Problem details: Edit the Jones v. Rossner case summary below by reproducing it between "Immediately following the" and "she did previously.", inclusive, with "irritability" replaced by "agitation".

In Jones v. Rossner 2020 BCSC 2056, the 42 year-old female injured claimant suffered injuries in a motor vehicle accident when the vehicle she was driving was rear-ended without any prior warning.  Before the collision, she was in good health both physically and emotionally.  She regularly attended the gym and worked with a personal trainer.  She also enjoyed bike riding and golf along with several sedentary activities. She worked full-time in clothing sales where her responsibilities included selling wholesale clothing lines to retail outlets.

Immediately following the motor vehicle accident, the injured claimant experienced a headache, nausea and anxiety.  She also felt shaky and confused.  At trial, she testified about the significant change in her physical and psychological condition.  After the motor vehicle accident, she suffered headaches, intermittent pain, depression, anxiety, irritability, emotional fragility, and some impairment of her family, marital, and social relationships.  She also perceives a reduction in her cognitive abilities. Her cognitive symptoms included fatigue, slow thinking, memory lapses, lack of concentration, light and sound sensitivity, depressed mood, tearfulness, dizziness, and feeling overwhelmed.  Overall, she felt that her ability to work was negatively impacted and she was no longer able to enjoy her various recreational activities like she did previously.

Listed records:

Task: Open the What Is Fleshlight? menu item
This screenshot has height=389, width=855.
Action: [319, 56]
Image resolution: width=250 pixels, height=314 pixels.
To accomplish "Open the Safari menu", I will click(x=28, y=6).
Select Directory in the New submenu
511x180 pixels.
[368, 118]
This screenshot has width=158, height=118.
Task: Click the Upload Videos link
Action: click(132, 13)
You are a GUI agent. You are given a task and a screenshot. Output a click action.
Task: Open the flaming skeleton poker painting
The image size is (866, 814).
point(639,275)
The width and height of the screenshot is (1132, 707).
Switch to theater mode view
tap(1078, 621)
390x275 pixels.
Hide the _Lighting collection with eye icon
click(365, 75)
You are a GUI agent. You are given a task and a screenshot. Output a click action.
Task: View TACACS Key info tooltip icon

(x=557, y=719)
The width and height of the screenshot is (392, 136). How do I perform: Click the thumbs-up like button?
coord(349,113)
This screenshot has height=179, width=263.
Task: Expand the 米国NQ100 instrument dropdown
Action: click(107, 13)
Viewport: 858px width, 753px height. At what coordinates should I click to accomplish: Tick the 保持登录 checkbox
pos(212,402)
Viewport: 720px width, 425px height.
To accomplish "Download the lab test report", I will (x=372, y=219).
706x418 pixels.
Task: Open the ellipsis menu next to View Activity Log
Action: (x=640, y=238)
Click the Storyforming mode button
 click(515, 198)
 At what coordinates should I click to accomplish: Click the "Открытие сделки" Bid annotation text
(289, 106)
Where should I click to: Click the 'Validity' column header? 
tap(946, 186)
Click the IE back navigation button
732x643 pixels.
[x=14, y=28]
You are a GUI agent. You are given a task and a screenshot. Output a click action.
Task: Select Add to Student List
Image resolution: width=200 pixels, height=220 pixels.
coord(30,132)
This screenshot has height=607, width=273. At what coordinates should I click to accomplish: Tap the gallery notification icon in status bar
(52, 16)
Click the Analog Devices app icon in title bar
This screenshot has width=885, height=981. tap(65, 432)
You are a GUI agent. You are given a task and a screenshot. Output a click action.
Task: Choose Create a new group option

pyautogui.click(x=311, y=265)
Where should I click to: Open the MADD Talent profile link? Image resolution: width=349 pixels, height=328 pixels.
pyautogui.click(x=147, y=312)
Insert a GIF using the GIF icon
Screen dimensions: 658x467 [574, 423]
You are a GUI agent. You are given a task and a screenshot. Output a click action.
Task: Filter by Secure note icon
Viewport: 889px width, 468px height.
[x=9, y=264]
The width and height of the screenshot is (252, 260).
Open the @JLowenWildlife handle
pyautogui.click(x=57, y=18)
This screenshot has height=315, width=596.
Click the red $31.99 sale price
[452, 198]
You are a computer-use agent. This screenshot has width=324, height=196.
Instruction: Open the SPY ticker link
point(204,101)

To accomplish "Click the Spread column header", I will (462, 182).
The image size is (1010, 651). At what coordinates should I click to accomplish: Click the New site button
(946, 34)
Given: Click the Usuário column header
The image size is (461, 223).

Result for this task:
Immediately following the motor vehicle accident, the injured claimant experienced a headache, nausea and anxiety.  She also felt shaky and confused.  At trial, she testified about the significant change in her physical and psychological condition.  After the motor vehicle accident, she suffered headaches, intermittent pain, depression, anxiety, agitation, emotional fragility, and some impairment of her family, marital, and social relationships.  She also perceives a reduction in her cognitive abilities. Her cognitive symptoms included fatigue, slow thinking, memory lapses, lack of concentration, light and sound sensitivity, depressed mood, tearfulness, dizziness, and feeling overwhelmed.  Overall, she felt that her ability to work was negatively impacted and she was no longer able to enjoy her various recreational activities like she did previously.